Saturday, April 18, 2015

Knocking on the Door from the Inside




It is natural for human beings to love the Living Presence and Intelligence that we can intuit and sense even when we're not in a state of perfect oneness or wholeness. Bhakti yoga (devotional love-surrender to Grace, upon which "I" utterly depends) is a helpful and genuine path. 

However, bhakti is dualistic—the worship of the Wonderful Other—and unfortunately, nearly everyone stops there (at dualism), because adoring one’s image of the Divine is consoling. Once the ego feels reassured and no longer afraid, that is usually the end of the deepening of awakening: “God is Good. Everything’s okay. I’m done!”
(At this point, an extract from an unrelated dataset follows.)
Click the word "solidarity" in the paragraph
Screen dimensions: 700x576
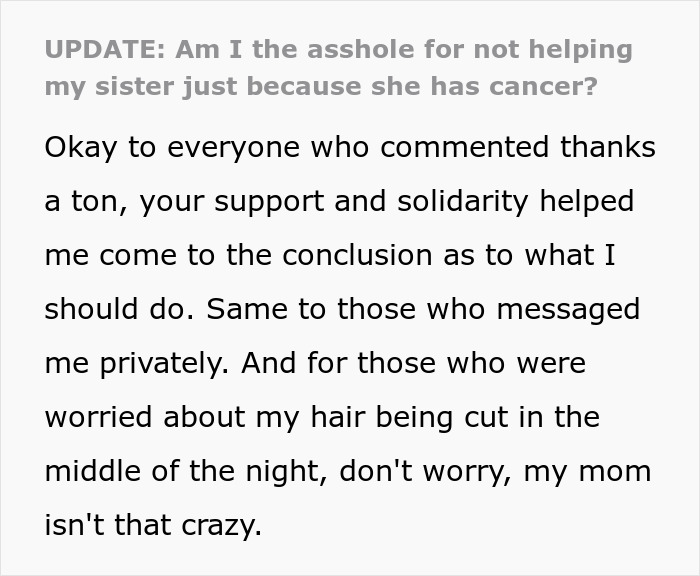point(462,202)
But if one surrenders to the Divine with the understanding that Source is actually NOT other and that one is relaxing into one’s own Being and Identity, then bhakti can be transformative. Indeed, through such increasingly complete devotional worship of God, many a dualistic seeker has inadvertently awakened to the non-dual realization of ONLYNESS (in which both “God” and “I” disappear in unity). If you read the writings of the Jewish, Christian, and Islamic mystics, you’ll see that this awareness of total unity often comes as a complete surprise because, unlike the Vedantic and Buddhist mystics, their seeking does not begin with any notion of non-dualism.

I have lived on the lip of insanity, wanting to know reasons, knocking on a door.
It opens.
I have been knocking from the inside!